Charity collectors now “worse than terrorists”

Author’s note: I hated wandering around London and being constantly badgered by Chuggers or Charity Muggers trying to get you to sign a direct debit. So I started this, but obviously never finished it.

The Metropolitan Police has issued a stark warning about the dangers of charity collectors on London’s streets, claiming that they now oppose a greater threat to public order than “vandals, muggers or, God help us, terrorists”

The warning comes on the back of an increasing incidence in the number of disturbances involving charity collectors prowling the capital city. The collectors, typically students working on commission, accost the public and use various techniques to persuade them to part with their money for charity. Originally these included, “being very annoying”, “using puppy eyes and a hurt expression when ignored” and “trapping your victim in a corner and telling them it was your birthday.” However, as competition has increased, charity collectors have employed increasingly desperate measures to persuade an unwilling public to part with its money.

The first of these to emerge appeared late last year when Friends of the Earth used a giant fisherman’s net to ensnare large numbers of passers-by. This was justified originally as a publicity stunt to show the plight of dolphins caught in trawlers’ nets. However, the metaphor was taken further when a number of collectors appeared in the middle of the net to represent “evil voracious sharks.” To show the terror a dolphin must then feel, the collectors insisted that everyone signed up for a direct debit to the charity – or else.

From then on, according to charity expert Derek Gadd, it was declared open season on “tourists, children, pensioners, anyone.” Parents were bought into a state of penury as toddlers signed up for massive monthly payments to the Great Ormond Street Hospital. Pensioners blew their children’s inheritance on donations to Help the Aged and several Irish American’s were unable to fund their return home after donating to the Republican Families’ Support Fund.

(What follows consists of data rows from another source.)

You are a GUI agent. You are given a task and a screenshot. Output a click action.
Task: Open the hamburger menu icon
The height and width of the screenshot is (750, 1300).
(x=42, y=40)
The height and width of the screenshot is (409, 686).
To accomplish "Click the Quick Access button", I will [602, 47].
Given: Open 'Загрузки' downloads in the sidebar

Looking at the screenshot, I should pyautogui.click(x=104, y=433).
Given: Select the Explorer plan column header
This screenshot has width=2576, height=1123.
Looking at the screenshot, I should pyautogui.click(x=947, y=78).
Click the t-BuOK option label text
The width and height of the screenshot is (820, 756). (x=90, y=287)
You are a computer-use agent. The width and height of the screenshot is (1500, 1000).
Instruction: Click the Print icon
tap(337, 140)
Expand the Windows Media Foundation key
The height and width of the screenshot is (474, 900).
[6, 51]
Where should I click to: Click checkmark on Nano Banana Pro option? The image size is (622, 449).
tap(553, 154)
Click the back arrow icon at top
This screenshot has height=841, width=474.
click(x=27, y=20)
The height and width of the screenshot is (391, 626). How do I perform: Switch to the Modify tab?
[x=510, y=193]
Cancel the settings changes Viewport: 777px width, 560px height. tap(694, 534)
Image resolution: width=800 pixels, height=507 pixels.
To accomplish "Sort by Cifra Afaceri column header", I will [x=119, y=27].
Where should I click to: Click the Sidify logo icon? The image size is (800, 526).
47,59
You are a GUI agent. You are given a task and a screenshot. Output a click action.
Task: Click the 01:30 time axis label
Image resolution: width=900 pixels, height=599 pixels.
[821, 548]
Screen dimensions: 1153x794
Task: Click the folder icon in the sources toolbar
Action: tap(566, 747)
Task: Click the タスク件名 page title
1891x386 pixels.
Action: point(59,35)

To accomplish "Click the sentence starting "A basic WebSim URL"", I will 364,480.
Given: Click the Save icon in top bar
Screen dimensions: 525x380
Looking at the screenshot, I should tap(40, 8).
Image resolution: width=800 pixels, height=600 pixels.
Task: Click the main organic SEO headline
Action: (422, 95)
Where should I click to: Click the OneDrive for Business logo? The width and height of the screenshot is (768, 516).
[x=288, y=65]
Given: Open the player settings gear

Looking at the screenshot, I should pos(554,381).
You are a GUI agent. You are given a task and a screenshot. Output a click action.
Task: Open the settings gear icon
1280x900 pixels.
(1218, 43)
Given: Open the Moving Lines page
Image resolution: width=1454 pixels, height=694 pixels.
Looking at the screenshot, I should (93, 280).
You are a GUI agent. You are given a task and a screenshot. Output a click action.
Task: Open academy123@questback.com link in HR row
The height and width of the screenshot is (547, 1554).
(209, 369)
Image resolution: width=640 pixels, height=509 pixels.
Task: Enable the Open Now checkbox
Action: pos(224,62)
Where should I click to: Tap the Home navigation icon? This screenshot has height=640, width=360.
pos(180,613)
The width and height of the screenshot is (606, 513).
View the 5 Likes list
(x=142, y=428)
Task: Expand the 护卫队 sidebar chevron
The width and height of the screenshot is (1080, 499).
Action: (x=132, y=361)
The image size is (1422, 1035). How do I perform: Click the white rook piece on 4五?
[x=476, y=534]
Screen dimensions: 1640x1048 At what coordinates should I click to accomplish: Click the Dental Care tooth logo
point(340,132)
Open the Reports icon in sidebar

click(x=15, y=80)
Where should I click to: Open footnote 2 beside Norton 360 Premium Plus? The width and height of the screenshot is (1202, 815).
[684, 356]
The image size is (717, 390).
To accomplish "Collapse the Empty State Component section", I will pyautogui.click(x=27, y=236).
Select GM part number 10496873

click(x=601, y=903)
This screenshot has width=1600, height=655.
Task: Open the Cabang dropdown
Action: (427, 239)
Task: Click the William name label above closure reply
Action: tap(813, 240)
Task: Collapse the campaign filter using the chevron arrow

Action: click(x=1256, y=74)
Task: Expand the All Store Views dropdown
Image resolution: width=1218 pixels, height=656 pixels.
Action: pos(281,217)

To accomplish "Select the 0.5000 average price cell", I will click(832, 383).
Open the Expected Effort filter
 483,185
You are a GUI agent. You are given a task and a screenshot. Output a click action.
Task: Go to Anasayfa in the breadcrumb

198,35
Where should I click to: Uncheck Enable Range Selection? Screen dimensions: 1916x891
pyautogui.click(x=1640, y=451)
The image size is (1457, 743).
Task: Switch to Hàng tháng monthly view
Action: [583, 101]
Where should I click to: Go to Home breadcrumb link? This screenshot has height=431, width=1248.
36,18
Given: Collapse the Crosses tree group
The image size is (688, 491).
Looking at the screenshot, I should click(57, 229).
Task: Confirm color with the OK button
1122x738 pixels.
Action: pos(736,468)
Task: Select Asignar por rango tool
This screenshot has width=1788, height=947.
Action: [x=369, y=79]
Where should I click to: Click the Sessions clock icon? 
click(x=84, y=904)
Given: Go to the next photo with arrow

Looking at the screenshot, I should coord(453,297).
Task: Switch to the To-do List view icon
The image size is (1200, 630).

From this point on, it became inevitable that the different collectors would form themselves into tribal based gangs, complete with uniforms, initiation rites and secret code words and that turf wars would break out between them. The first recorded incident, on Leicester Square, took place between the ‘Shelter Hood’ and ‘Age Concern Massive.’ Both groups arrived at their favourite pitch on the corner of the square and refused to give ground.